2024年、米航空宇宙局の「根性号」火星車が火星で「サファイア峡谷」という岩石サンプルを採取し、その独特の斑点状テクスチャが科学界の注目を集めた。この岩は赤い泥岩を地色とし、表面には薄い斑点と暗い輪郭が分布し、ヒョウ柄のような形をしている。科学者たちは、これらの斑点には火星の有機分子の重要な情報が含まれている可能性があるため、火星の古代生命と有機化学を研究する重要な対象となっていると考えている。
未来の火星探査機が岩石サンプルをよりよく分析し、古代生命の手がかりをより速く探し、火星の有機化学を探索するために、米航空宇宙局ジェット推進実験室とカリフォルニア工科大学の研究者がO-PTIR光熱赤外線スペクトル技術を開発した。この技術の有効性を検証するために、研究者は地球上の外観が「サファイア峡谷」に似ている玄武岩のサンプルを選んだ。研究者のNicholas Heinz氏はある徒歩の過程で、アリゾナ州セドナで偶然この斑点のある岩を発見し、実験室に持ち帰って研究を行った。
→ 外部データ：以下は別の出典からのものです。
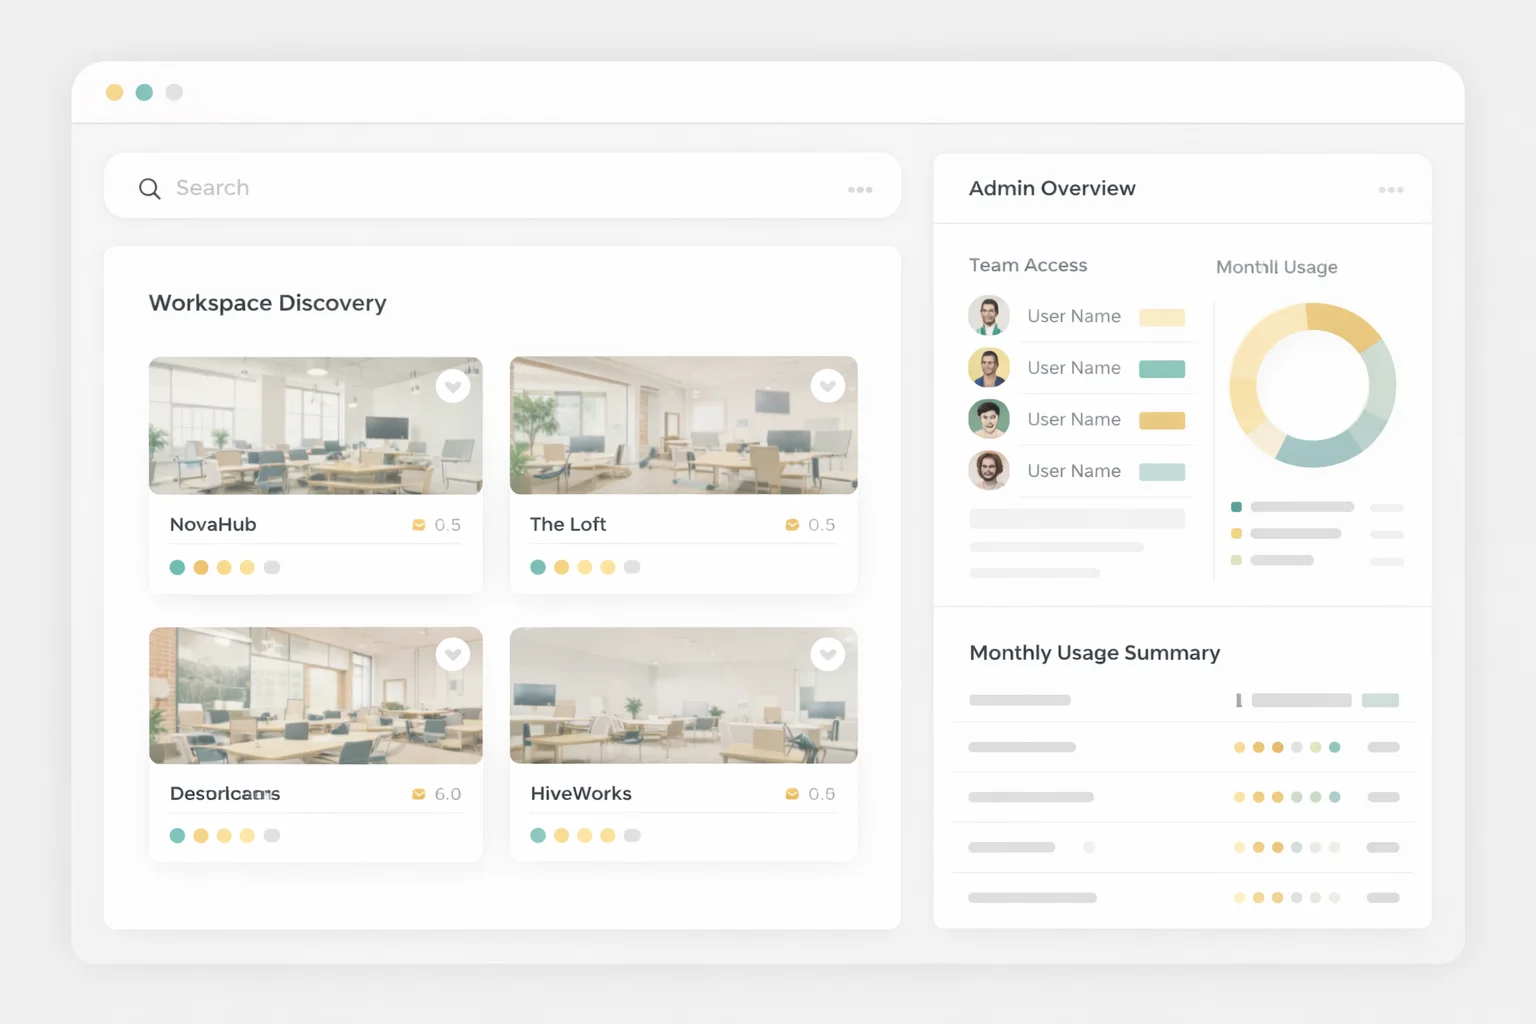
Task: Toggle the gray rating dot under The Loft
Action: pyautogui.click(x=632, y=567)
O−PTIR技術は2本のレーザ光の相乗作用により材料の分析を実現する:第1のレーザ光は材料表面を加熱し、光波長に関連する微弱な熱振動を励起する、第2のレーザーはこれらの振動変化を測定し、材料の独特な化学指紋を得る。研究により、O-PTIRは極めて高い空間分解能で岩石の本体と暗色被覆体を区別でき、わずか数分で完全なスペクトルを収集でき、分析効率と感度を大幅に向上させることが分かった。
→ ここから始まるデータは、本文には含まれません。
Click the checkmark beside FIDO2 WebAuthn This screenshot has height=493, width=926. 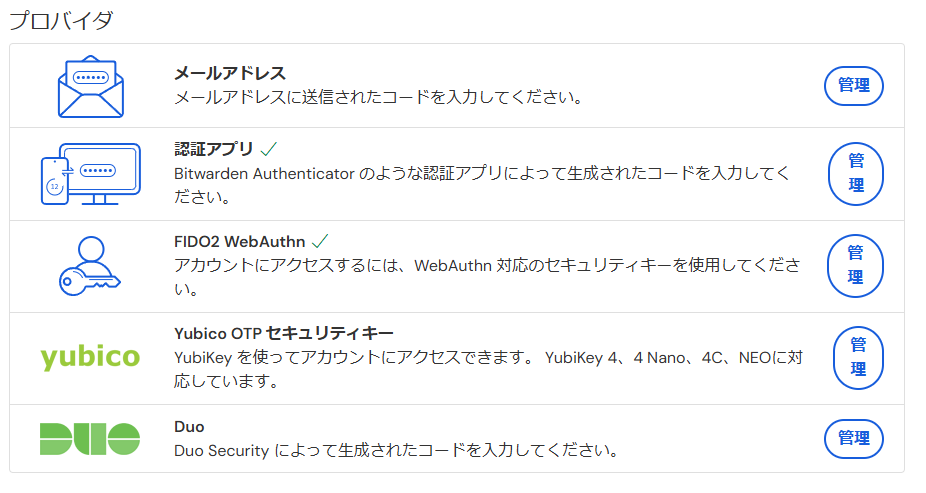(x=320, y=241)
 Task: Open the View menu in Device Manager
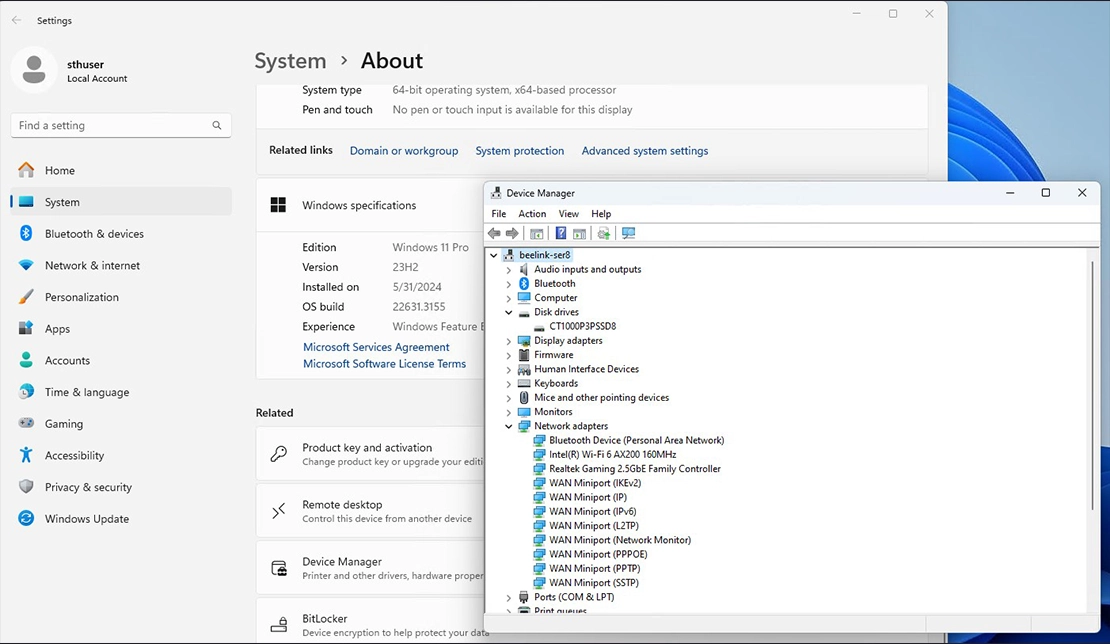(x=568, y=213)
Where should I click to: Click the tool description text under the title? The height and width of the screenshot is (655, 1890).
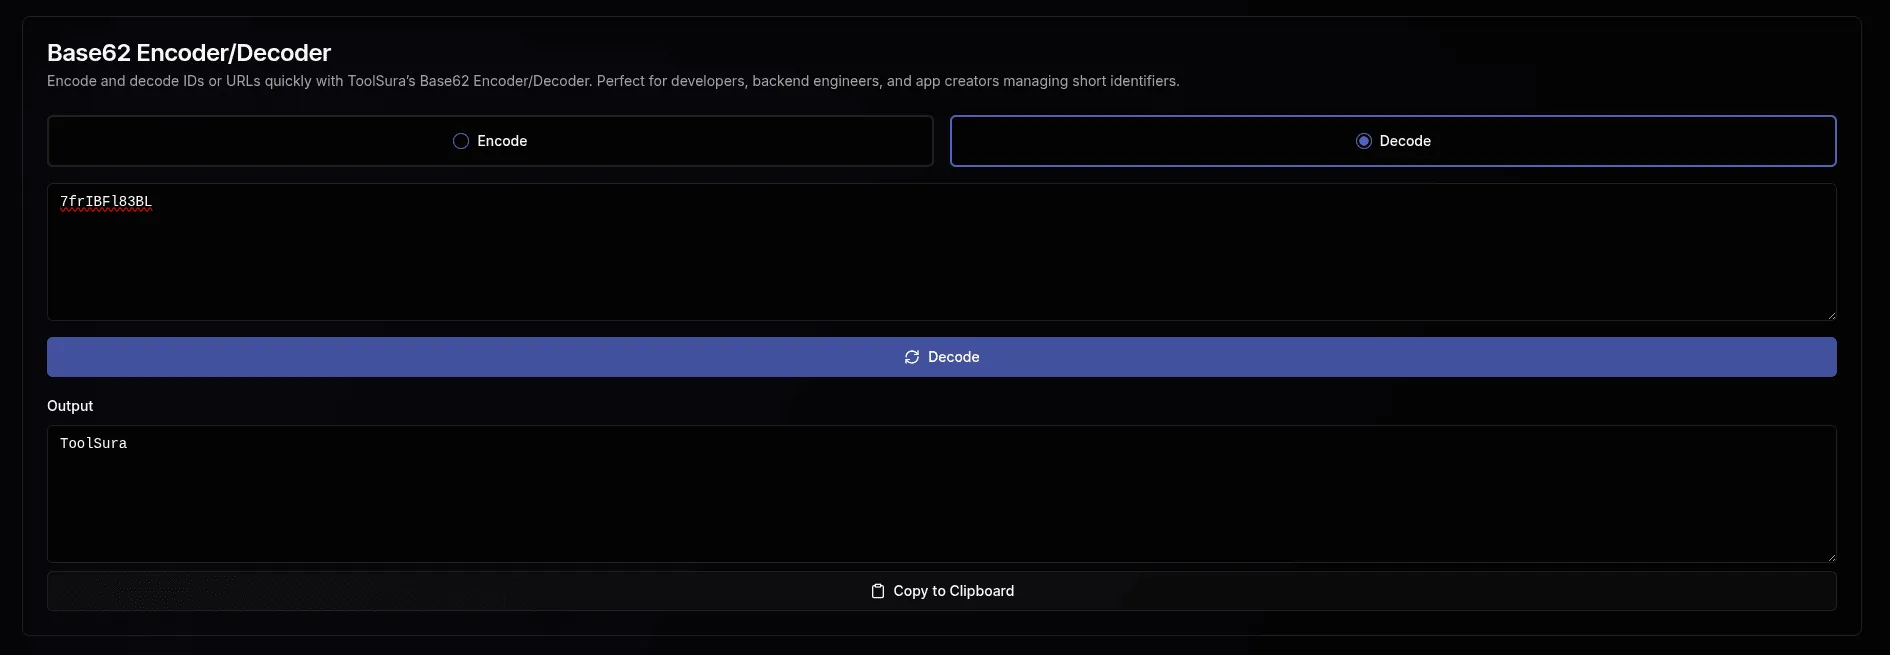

現在、O-PTIR技術は2024年の欧州高速船(Europa Clipper)などの任務の清浄度測定に応用されているだけでなく、地質と火星サンプルの分析にもより多くの潜在力を示している。研究チームはNASA火星科学チームと協力し、火星環境を模擬した藻類微化石の検出に応用し、将来の火星サンプル返還後に生命の兆候を探すための方法の基礎を築いている。